Dengan tatapan tajam yang sama sekali tidak aku alihkan dari sorot mata hitam Mas Barra aku menunggu semuanya bersuara, hingga waktunya aku yang ganti mengangkat pembicaraan mengingatkan para manusia tidak tahu diri ini siapa Nyonya rumah ini.

"Ais suka rumah Papa ini, bagus, besar, ada air mancur sama kolam ikan di depan, penuh sama bunga-bunga lagi, tapi Ais lebih suka rumah kita, Ma.

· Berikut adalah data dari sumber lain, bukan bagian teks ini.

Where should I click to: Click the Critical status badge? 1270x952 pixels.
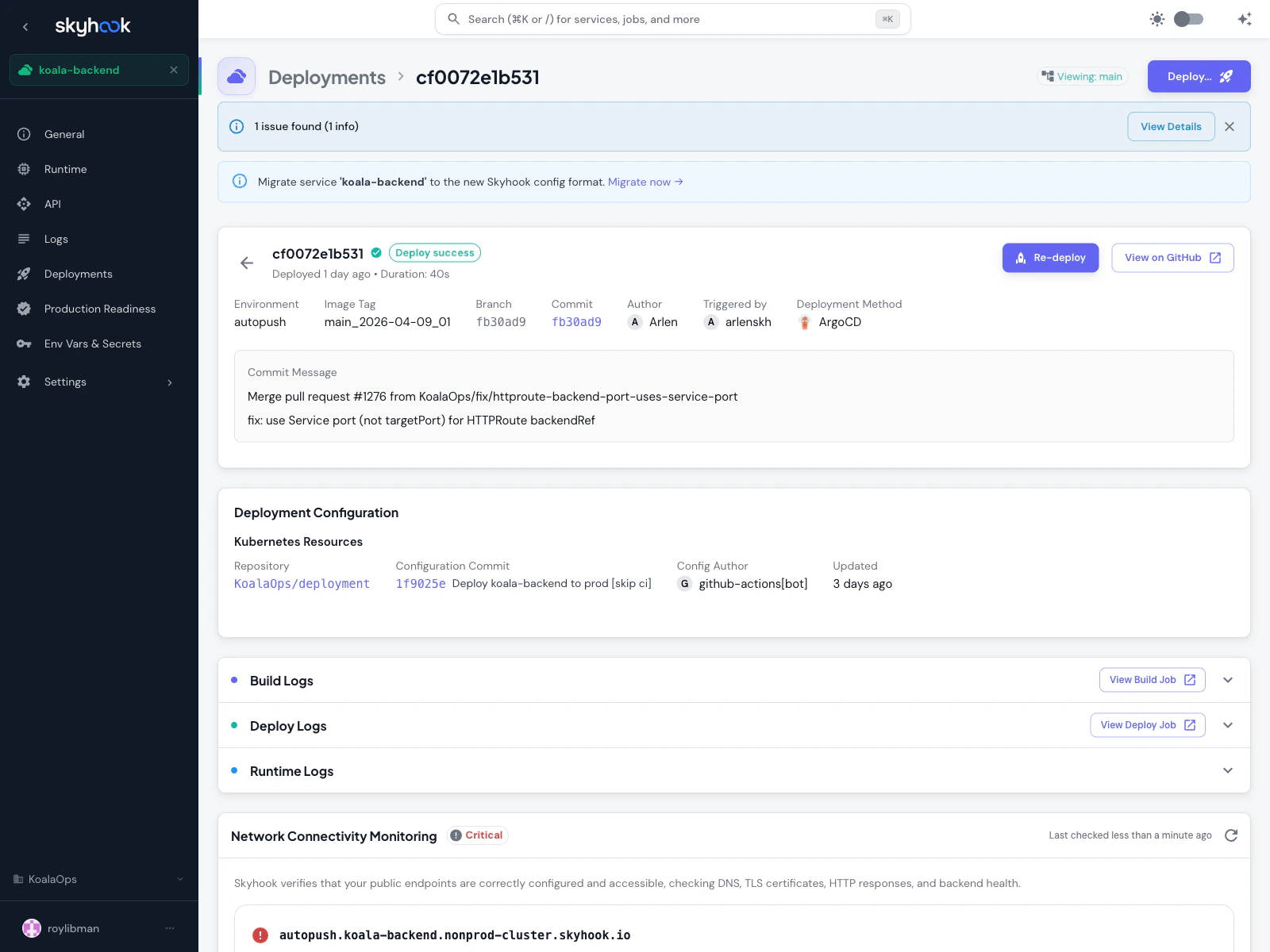[476, 835]
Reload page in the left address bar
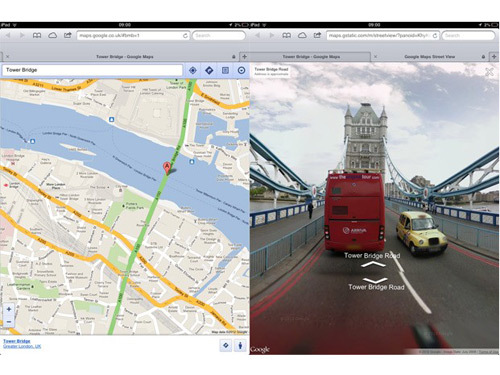 185,36
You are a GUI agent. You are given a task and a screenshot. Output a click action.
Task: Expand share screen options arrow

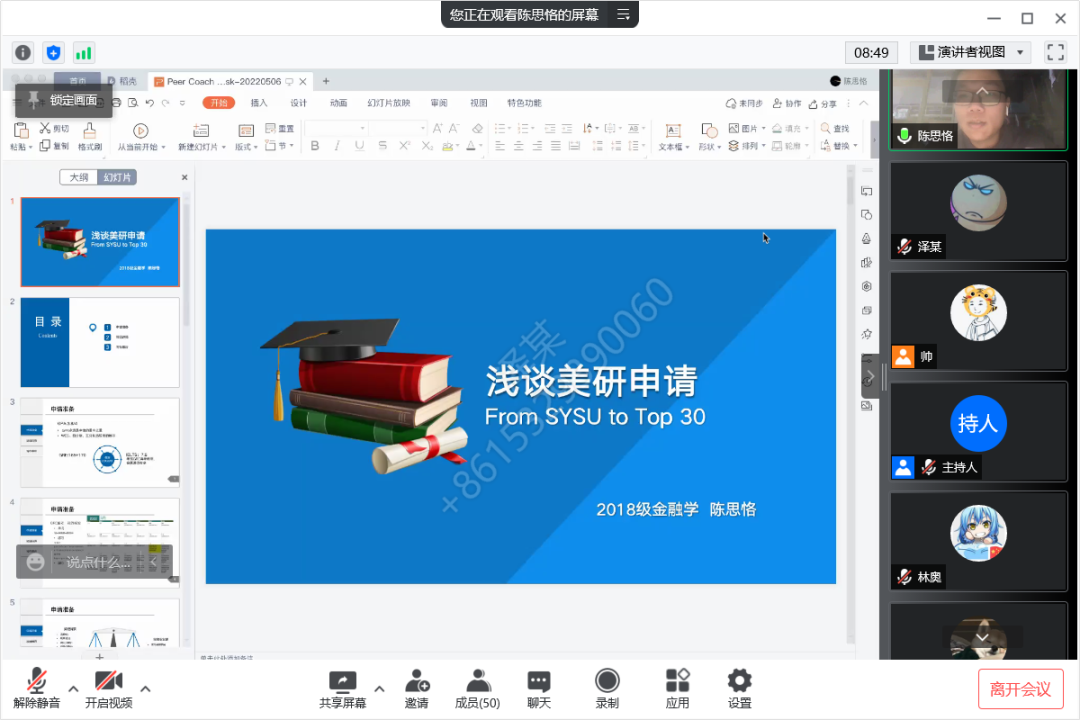[379, 688]
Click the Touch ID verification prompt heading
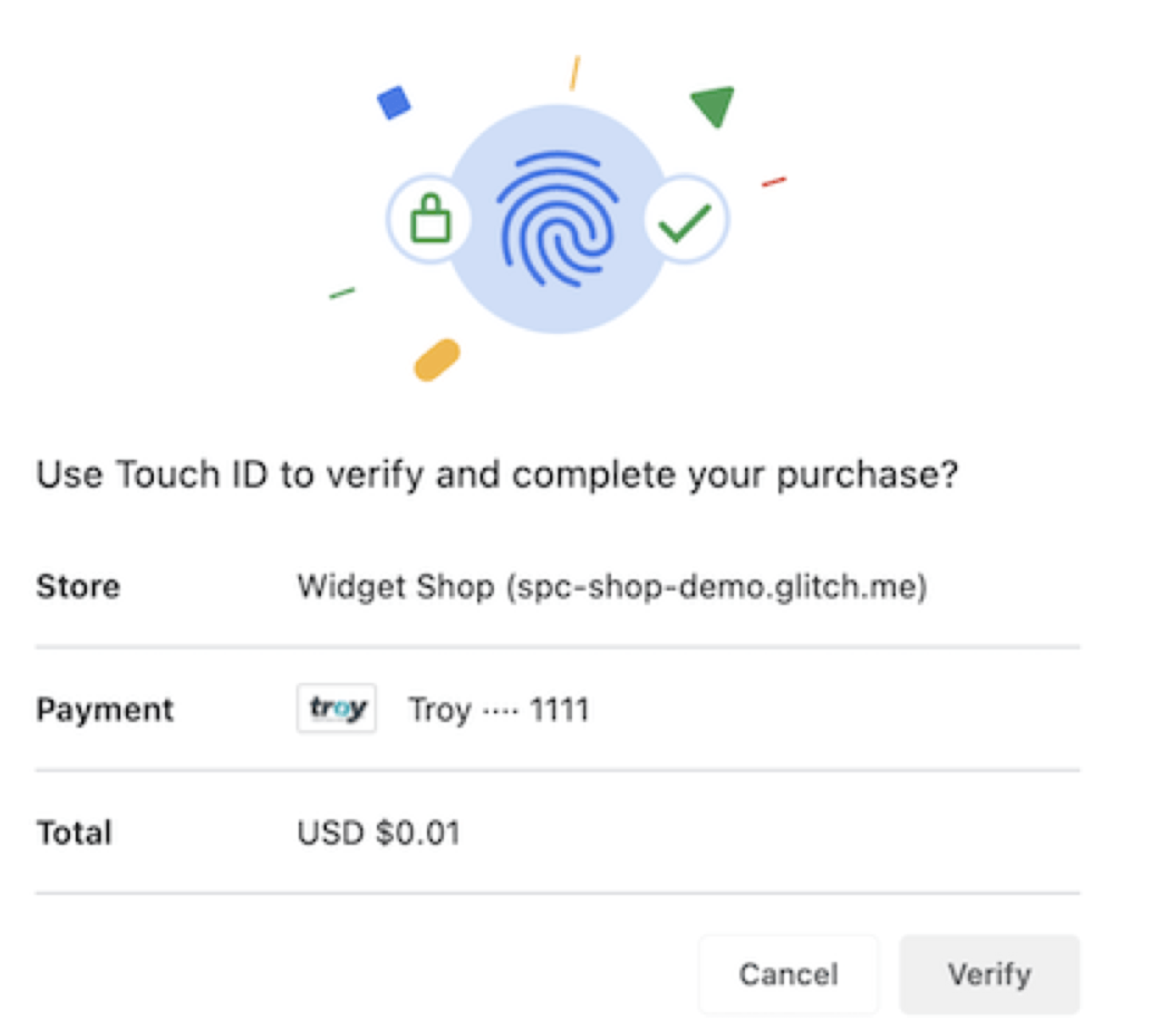 click(497, 475)
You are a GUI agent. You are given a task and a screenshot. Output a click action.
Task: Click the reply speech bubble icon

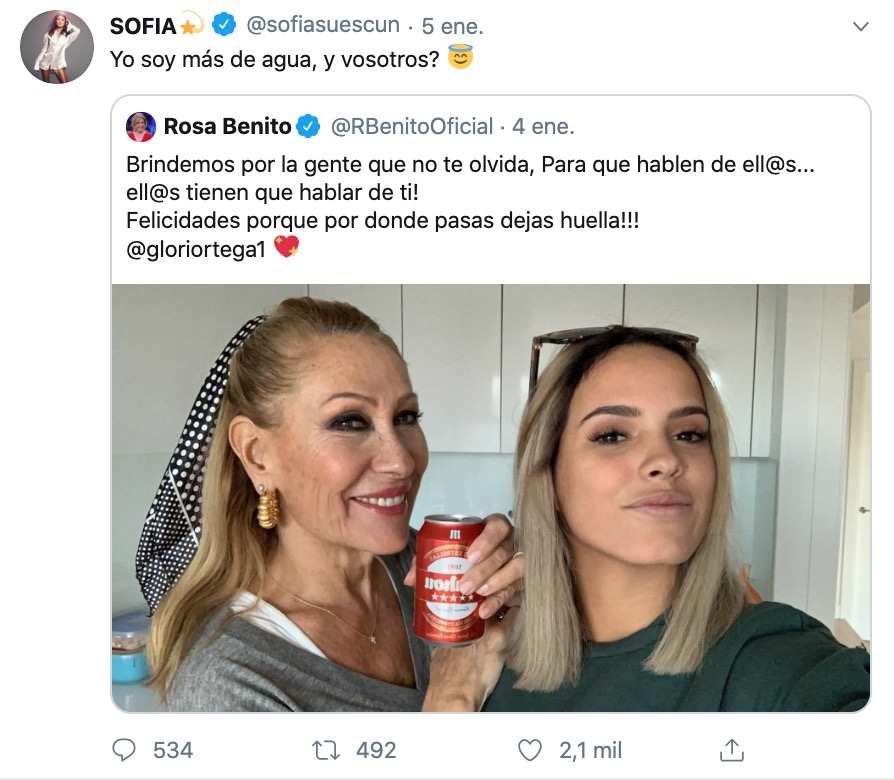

Papa nggak usah kerja buat beli rumah yang besar kayak gini, kita pulang aja, Pa. Ais nggak suka rumah ini." Arisa, dia merengek keras, mengguncang-guncang tubuh Mas Barra yang kaku berlutut sama sekali tidak menanggapi ucapannya, "Ais nggak suka ada Tante itu, Pa! Di sini ada foto Tante itu sama Papa! Ais nggak suka Papa sama orang lain. Papa cuma punya Ais."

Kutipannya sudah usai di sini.